Marzę o Polsce, w której jest państwo świeckie. Marzę o tym, żeby kler nigdy nie mówił nam, co mamy robić i kogo kochać, w jaki sposób. Chcę, żeby kler płacił podatki. Chcę, żeby kler był równy wobec prawa - podkreślał w energicznym wystąpieniu na marszu KO lider Lewicy. Z
Zobaczmy pierwsze rzędy u ojca Rydzyka, jak siedzi cały rząd. W jakim normalnym państwie tak jest.Więc jeżeli my mówimy o państwie świeckim, a przez pewien czas to się odwraca - jest coraz większa ingerencja w życie publiczne, to trzeba ten język wyostrzyć, żeby ludzie zrozumieli - skomentował we wtorek w RMF FM słowa Czarzastego poseł Lewicy, Marek Dyduch.
Poseł Lewicy o rządach PiS: W Polsce nie żyje się gorzej, a raczej lepiej
Dyduch podsumował także ostatnie 8 lat rządów Prawa i Sprawiedliwości.Myślę, że (w Polsce - red.) nie żyje się gorzej, a raczej bym powiedział, że lepiej, patrząc na to, co dzieje się wkoło - ja jestem na wsi i w dużych miastach. Nie mówię "głosujcie na PiS", bo jest druga część tego pytania - czy mogłoby się żyć jeszcze lepiej. Tutaj mamy wiele uwag do tego, co się wydarzyło przez te 8 lat, głównie związanych z ingerencją PiS-u w życie ludzi, środowisk, czyli ograniczenie aktywności oddolnej, bo to jest istotne - tłumaczył.
Nie powiedziałem, że PiS dobrze rządzi, bo sytuację z cenami i zarobkami trzeba dobrze rozważyć. Po pierwsze - podwyżki płac minimalnych też są kosztem pracodawców, zwiększają ich koszty. Kilkaset tysięcy jednoosobowych firm upadło, dlatego że nie wyrobiło się z kosztami. To jest problem, bo można zrobić transmisję tych środków do ludzi biedniejszych, ale jakimś kosztem. Te koszty są za duże - dodał.

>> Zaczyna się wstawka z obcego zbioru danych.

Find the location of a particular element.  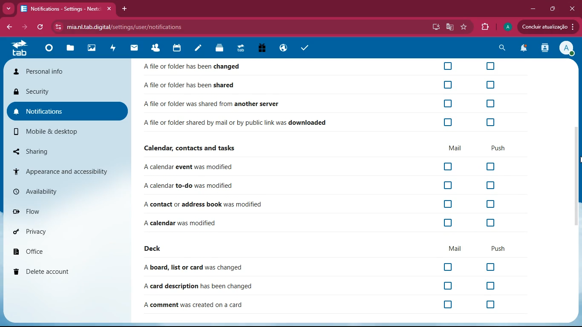

personal info is located at coordinates (54, 72).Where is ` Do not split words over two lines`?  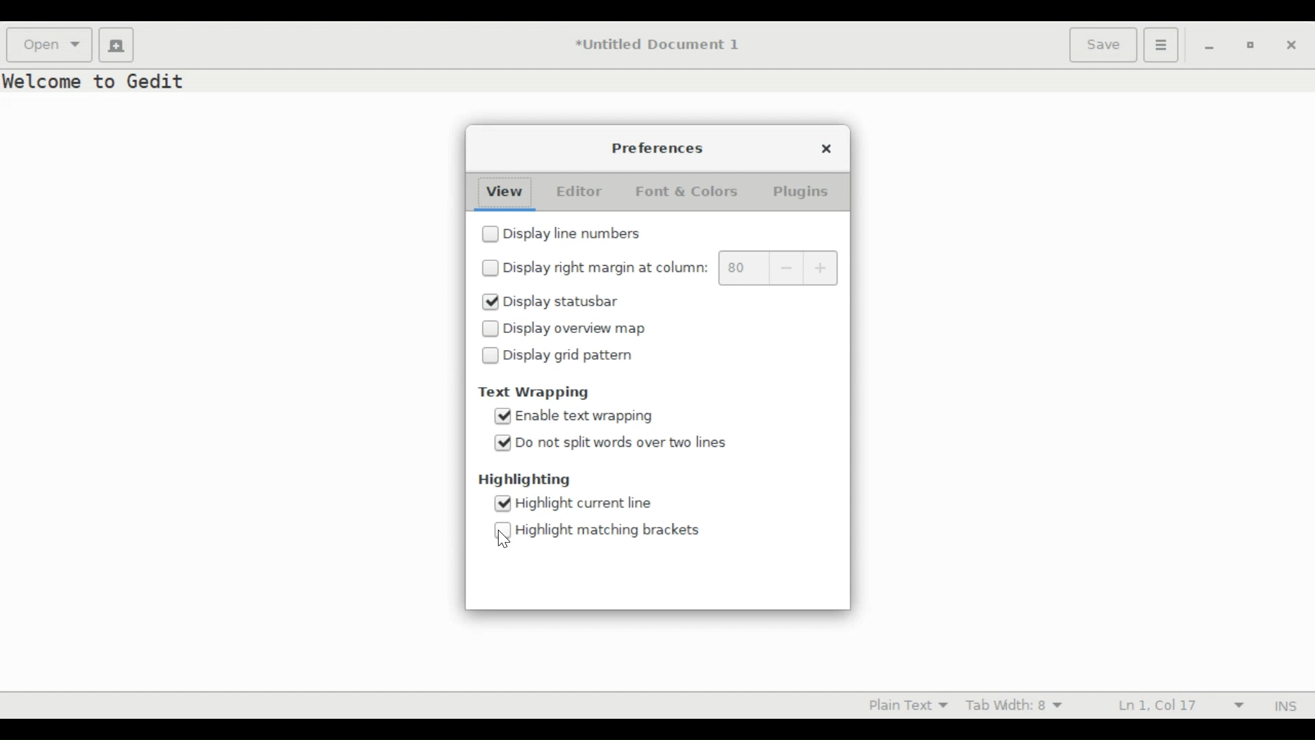
 Do not split words over two lines is located at coordinates (639, 443).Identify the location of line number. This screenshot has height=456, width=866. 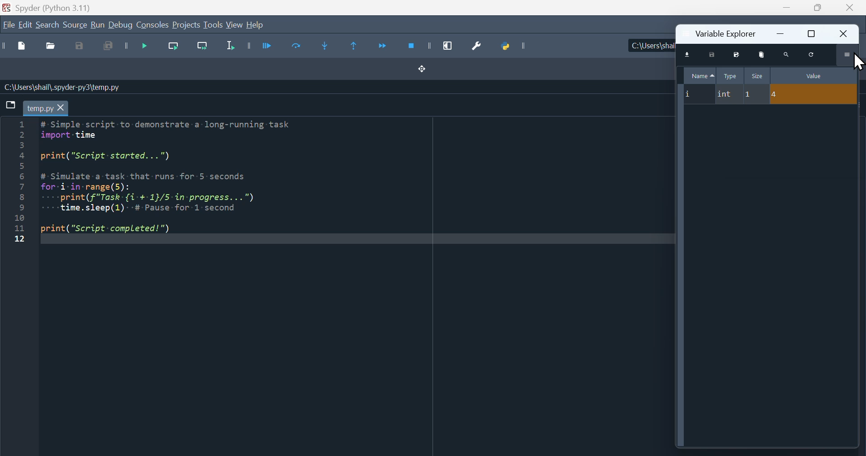
(18, 182).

Dyduch wspominał także o propozycjach wyborczych Lewicy. Mamy całą gamę propozycji socjalnych, m.in. rentę wdowią, 1000 zł dla studentów - podkreślał.
"Trzeba porozmawiać o pakiecie migracyjnym"
Poseł Lewicy tłumaczył także, że rząd upraszcza sprawę, jeśli chodzi o pakt migracyjny. Jeżeli ktokolwiek w Polsce myśli, że ucieknie od problemu imigrantów, to się głęboko myli. Trzeba rozpocząć poważny dialog, jak Europa może pomóc krajom afrykańskim. Wszyscy upraszczają sprawę: przyjmujemy albo nie przyjmujemy - mówił.
Na pytanie, czy Polska powinna przyjąć pakt migracyjny, odparł: Dzisiaj polski rząd mówi, że nie przyjmuje. Dzisiaj do Europy puka kilkadziesiąt tysięcy osób z Afryki, ale jak jutro zapuka 2-3 mln, to będziemy strzelać do nich na Morzu Śródziemnym? Problem rośnie.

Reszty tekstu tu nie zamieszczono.